*PASSAGE PROVIDED*:

Start of Block

Bill Gates tweets that Omicron could be triggering ‘the worst part of the pandemic’

December 22, 2021, 4:50 PM UTC

Bill Gates said in a tweet thread Tuesday that the worst of the pandemic could be upon us with the rise of Omicron during the holiday season.

Cases of the Omicron variant now account for 73% of COVID infections in the U.S., the CDC said Monday, and it has taken over from Delta as the dominant strain. People around the world are contracting the virus at fast-increasing rates. But the tweets from Gates, the cofounder of Microsoft, bore particular weight because he has studied infectious disease and has advocated for wider vaccination as part of his philanthropic work over the past 20 years.

Gates said in a tweet that “we could be entering the worst part of the pandemic” and that “Omicron will hit home for all of us.” The billionaire said some of his close friends have been infected with the virus and that he has already canceled most of his holiday plans. Gates warned that there will continue to be more breakthrough infections among vaccinated people—not because COVID vaccines don’t work, but because the new variant is more infectious than those that came before it.

Because of its apparent resistance to vaccines, the Omicron variant is spreading rapidly even in areas where the population has a high level of immunity, according to the World Health Organization.

End of Block

[Records from a dataset]

Start of Block

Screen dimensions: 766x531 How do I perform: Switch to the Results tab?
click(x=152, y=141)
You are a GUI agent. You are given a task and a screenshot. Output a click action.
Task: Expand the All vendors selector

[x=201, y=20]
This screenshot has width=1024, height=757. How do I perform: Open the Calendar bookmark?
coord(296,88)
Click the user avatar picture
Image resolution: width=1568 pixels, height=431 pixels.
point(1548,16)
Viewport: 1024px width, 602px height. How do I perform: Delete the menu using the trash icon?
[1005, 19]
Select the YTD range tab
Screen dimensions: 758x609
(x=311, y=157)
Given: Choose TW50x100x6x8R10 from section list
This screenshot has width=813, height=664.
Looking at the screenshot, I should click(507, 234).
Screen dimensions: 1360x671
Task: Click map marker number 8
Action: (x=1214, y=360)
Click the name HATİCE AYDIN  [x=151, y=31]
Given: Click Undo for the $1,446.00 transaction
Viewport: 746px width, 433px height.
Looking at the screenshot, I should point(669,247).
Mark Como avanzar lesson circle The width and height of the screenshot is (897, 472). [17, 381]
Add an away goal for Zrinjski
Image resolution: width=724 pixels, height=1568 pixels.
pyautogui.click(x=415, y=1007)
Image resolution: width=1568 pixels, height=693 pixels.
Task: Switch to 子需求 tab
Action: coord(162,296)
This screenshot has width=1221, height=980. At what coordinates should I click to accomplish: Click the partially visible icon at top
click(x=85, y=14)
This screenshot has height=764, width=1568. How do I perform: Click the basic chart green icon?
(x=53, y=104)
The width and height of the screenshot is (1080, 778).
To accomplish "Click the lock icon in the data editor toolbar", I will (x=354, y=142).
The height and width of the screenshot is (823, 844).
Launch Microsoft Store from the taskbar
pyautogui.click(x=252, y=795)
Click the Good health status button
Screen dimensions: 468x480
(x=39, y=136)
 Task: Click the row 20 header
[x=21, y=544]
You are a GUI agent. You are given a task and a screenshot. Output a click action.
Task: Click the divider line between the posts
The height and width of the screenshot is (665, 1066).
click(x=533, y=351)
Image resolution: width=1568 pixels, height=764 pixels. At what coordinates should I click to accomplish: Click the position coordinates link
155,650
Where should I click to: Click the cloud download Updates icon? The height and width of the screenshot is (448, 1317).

End of Block

*EXERCISE DESCRIPTION*:
Reproduce everything from "Gates said in a tweet that" down to "World Health Organization." in the article on Bill Gates's Omicron tweets, changing "billionaire" to "philanthropist".

*RESPONSE*:
Gates said in a tweet that “we could be entering the worst part of the pandemic” and that “Omicron will hit home for all of us.” The philanthropist said some of his close friends have been infected with the virus and that he has already canceled most of his holiday plans. Gates warned that there will continue to be more breakthrough infections among vaccinated people—not because COVID vaccines don’t work, but because the new variant is more infectious than those that came before it.

Because of its apparent resistance to vaccines, the Omicron variant is spreading rapidly even in areas where the population has a high level of immunity, according to the World Health Organization.